Exact same happened to me. Really awful and traumatic. Happened twice sadly. Never really got an adequate explanation for it. Ended up with a spinal first time round.

Atishooo · 11/09/2024 09:16

It could be that the catheter wasn’t in quite the right place or had moved, in which case the anaesthetist should have checked it. Sometimes it needs adjusting or sometimes moving your body position can help. I’m not a midwife but look after epidural patients after surgery and if the epidural isn’t in the place we’re told it should be covering there are a few things we try such as position change and increasing the rate before getting the anaesthetist to fiddle with it.

Greybeardy · 11/09/2024 09:53

Was your baby OP? Babies pointing the wrong way tend to cause more back pain and may be harder to get comfortable even with a decent epidural.

Unfortunately 1:8 epidurals just don’t give adequate pain relief to be the sole analgesia in labour.
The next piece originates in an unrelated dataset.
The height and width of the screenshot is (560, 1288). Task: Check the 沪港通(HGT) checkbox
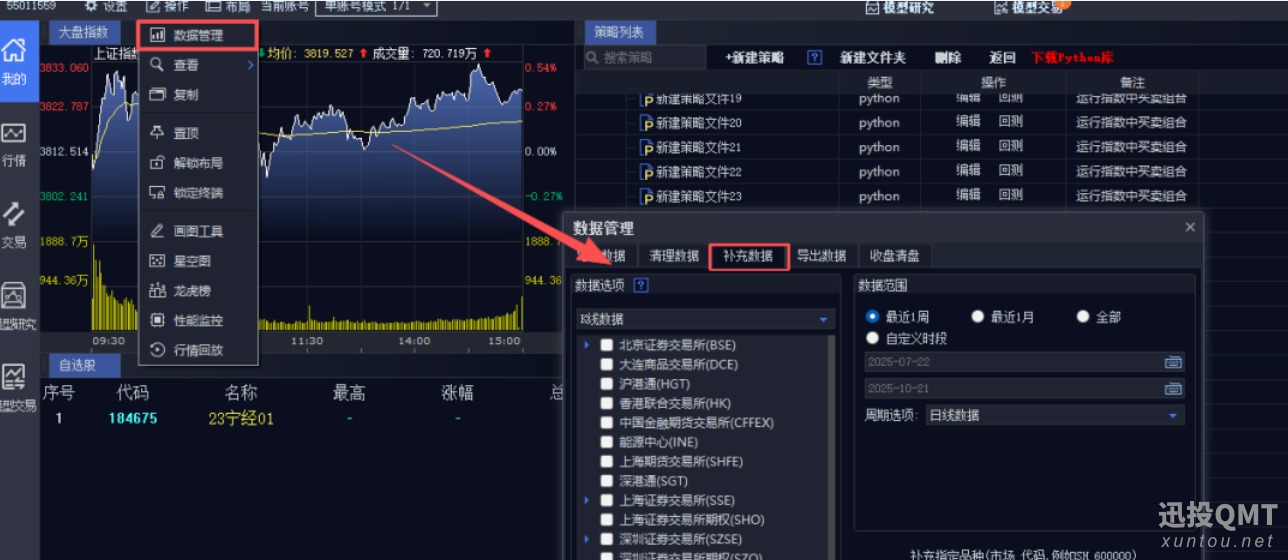tap(607, 384)
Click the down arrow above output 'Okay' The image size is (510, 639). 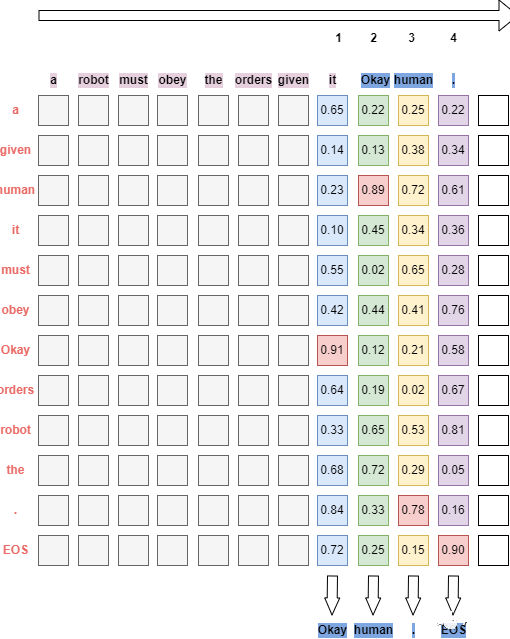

There are some tricks we can try (different drugs) to get the pain relief better, but if you’ve got a pretty dense block everywhere else then using these tricks will probably just increase the chance of complications due to to dense/high a block.

To have got numb legs and abdomen the catheter was in the epidural space and jiggling about with the catheter might have meant that the block stopped working so well for the ‘abdominal side’ of things. Even when it is in the right place though there’s no absolute guarantee it’ll give perfect analgesia. This doesn’t mean that the same thing would necessarily happen again if you have another pregnancy and decide to have an epidural. HTH.